L’impasse de la situation politique italienne après les dernières législatives : catastrophe ou bonne nouvelle ?

L’Italie ingouvernable pour la presse transalpine :

Les journaux italiens s’inquiètent tous, de l’impasse politique dans laquelle le pays se trouve plongé.

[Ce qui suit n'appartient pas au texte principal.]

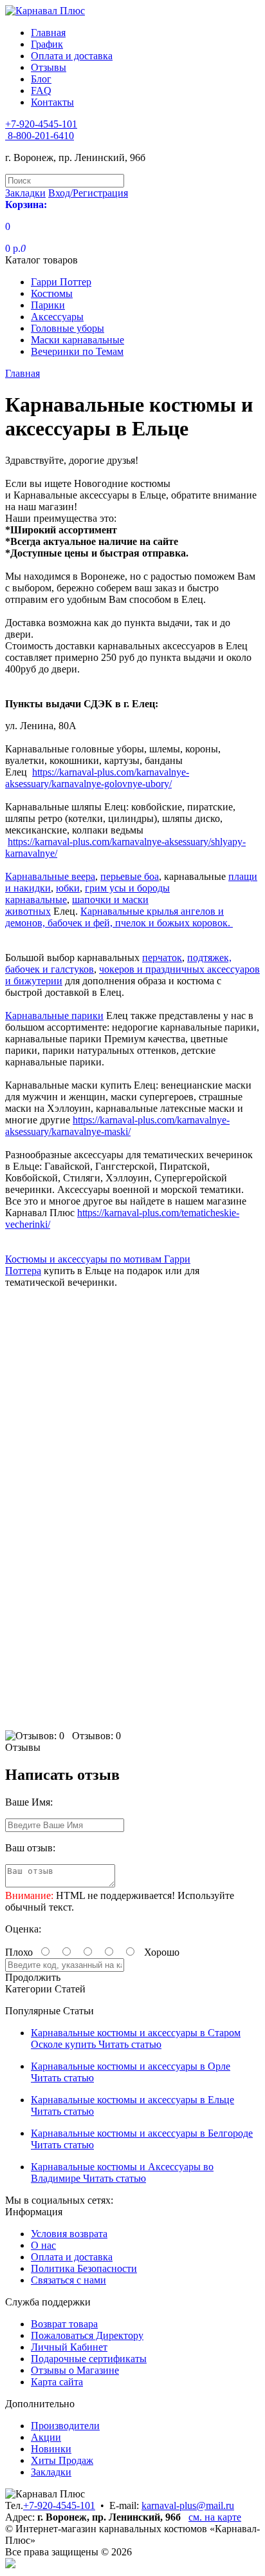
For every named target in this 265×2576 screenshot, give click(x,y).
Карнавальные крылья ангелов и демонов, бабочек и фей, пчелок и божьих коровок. (119, 917)
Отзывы (48, 67)
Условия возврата (69, 2233)
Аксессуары (57, 316)
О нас (43, 2245)
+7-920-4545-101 (59, 2505)
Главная (48, 32)
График (47, 44)
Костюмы (52, 293)
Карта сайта (57, 2381)
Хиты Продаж (62, 2460)
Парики (48, 305)
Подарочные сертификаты (89, 2358)
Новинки (51, 2448)
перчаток (162, 957)
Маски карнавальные (77, 339)
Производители (65, 2425)
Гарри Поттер (61, 281)
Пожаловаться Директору (87, 2335)
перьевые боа (129, 876)
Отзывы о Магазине (75, 2370)
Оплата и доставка (72, 55)
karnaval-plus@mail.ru (188, 2505)
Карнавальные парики (54, 1015)
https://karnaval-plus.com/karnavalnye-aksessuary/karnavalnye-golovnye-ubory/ (97, 778)
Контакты (52, 102)
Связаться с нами (68, 2280)
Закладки (51, 2471)
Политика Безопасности (84, 2268)
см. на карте (214, 2517)
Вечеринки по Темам (77, 351)
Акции (46, 2437)
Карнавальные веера (50, 876)
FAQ (41, 90)
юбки (68, 888)
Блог (41, 78)
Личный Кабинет (69, 2347)
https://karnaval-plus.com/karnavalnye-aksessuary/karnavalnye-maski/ (117, 1125)
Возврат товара (64, 2323)
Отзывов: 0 (96, 1735)
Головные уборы (67, 328)
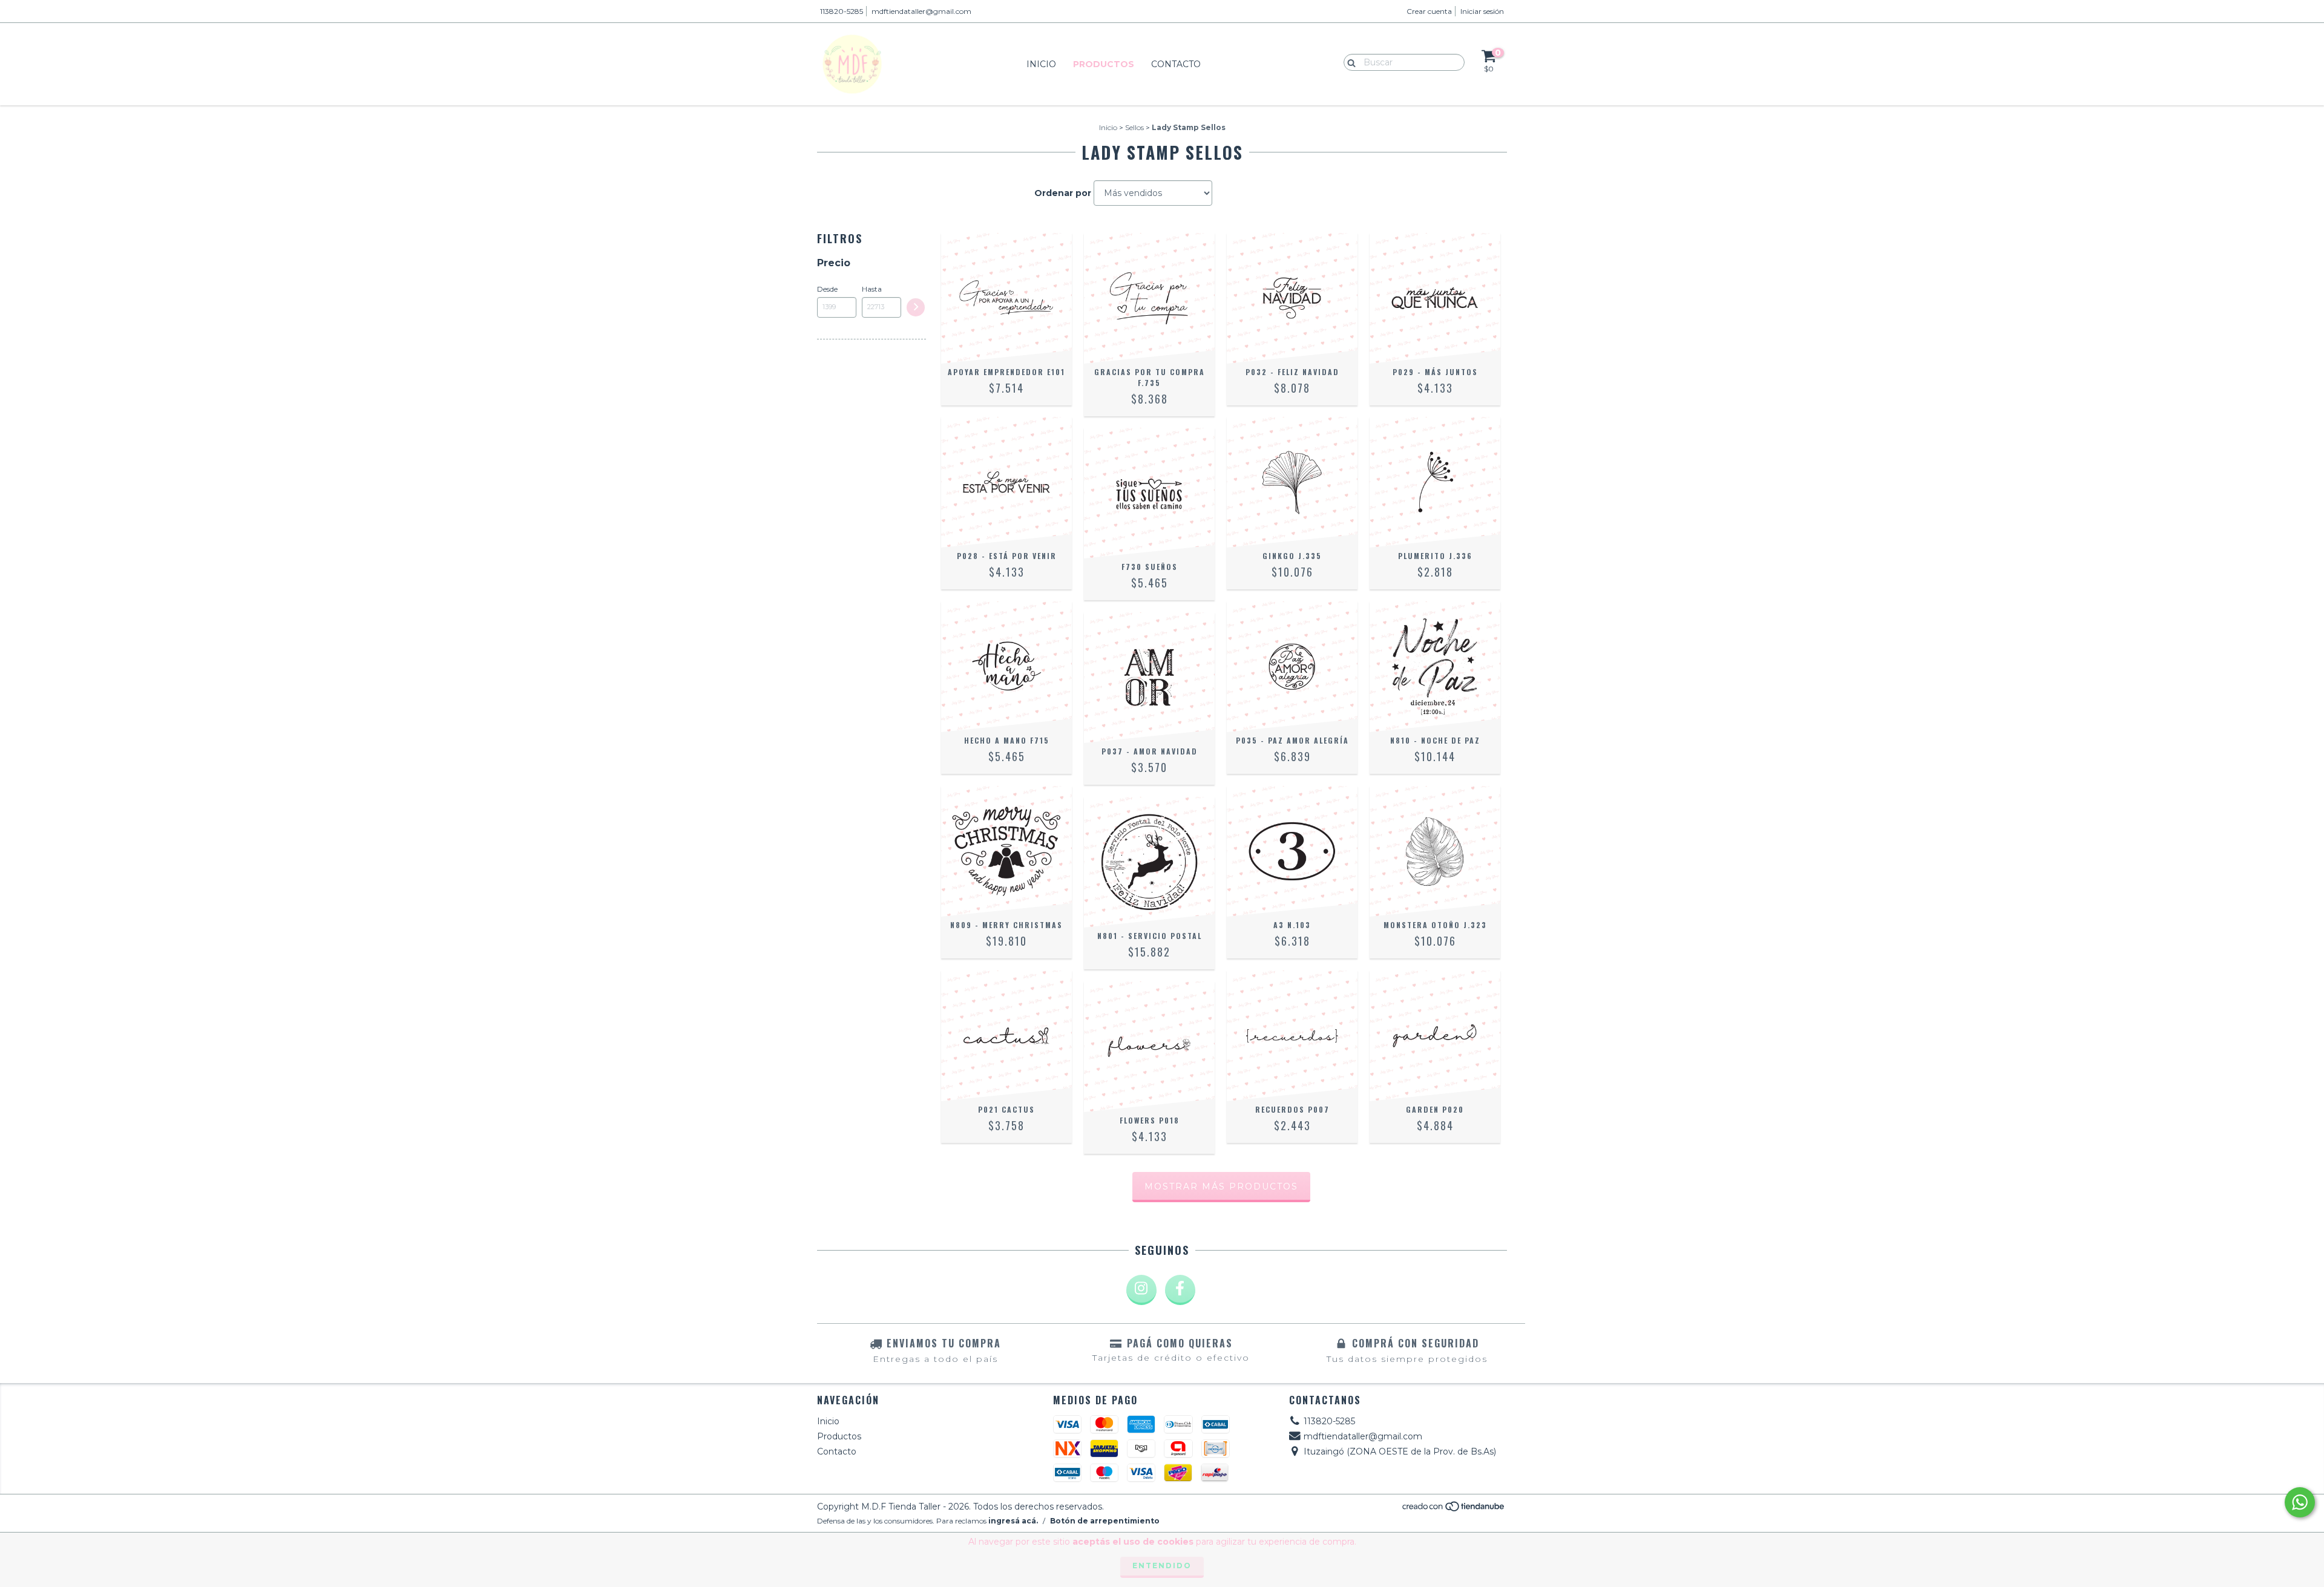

  • Le « Corriere della Sera » parle d’un « vote choc ». Dans son éditorial du mardi 26, le journal de centre droit évoque « la victoire d’une Italie eurosceptique face à la politique de rigueur économique ».
  • La « Repubblica » évoque une « Italie ingouvernable », opposant « la forte remontée de Berlusconi » au « flop de Monti ». Le journal décrit « l’arrière-goût amer d’une victoire quasi symbolique de la gauche, qui l’emporte grâce à une poignée de voix et n’est pas autosuffisante au Sénat, même avec l’inutile béquille de Monti (...). Les populismes ont prévalu ».
  • « La Stampa » évoque quant à elle « un parlement bloqué ». « L’Italie réelle a exprimé tout son malaise. Avec ce vote, on entend les voix et histoires de ceux qui ne trouvent pas de travail, ne bouclent pas les fins de mois avec leur retraite, pensent ne pas avoir d’avenir et s’enfuient à l’étranger, et de ceux qui ont vu les nouveaux impôts comme une insupportable vexation. (Les parlementaires de Grillo) doivent être traités comme une ressource, pas comme des ennemis »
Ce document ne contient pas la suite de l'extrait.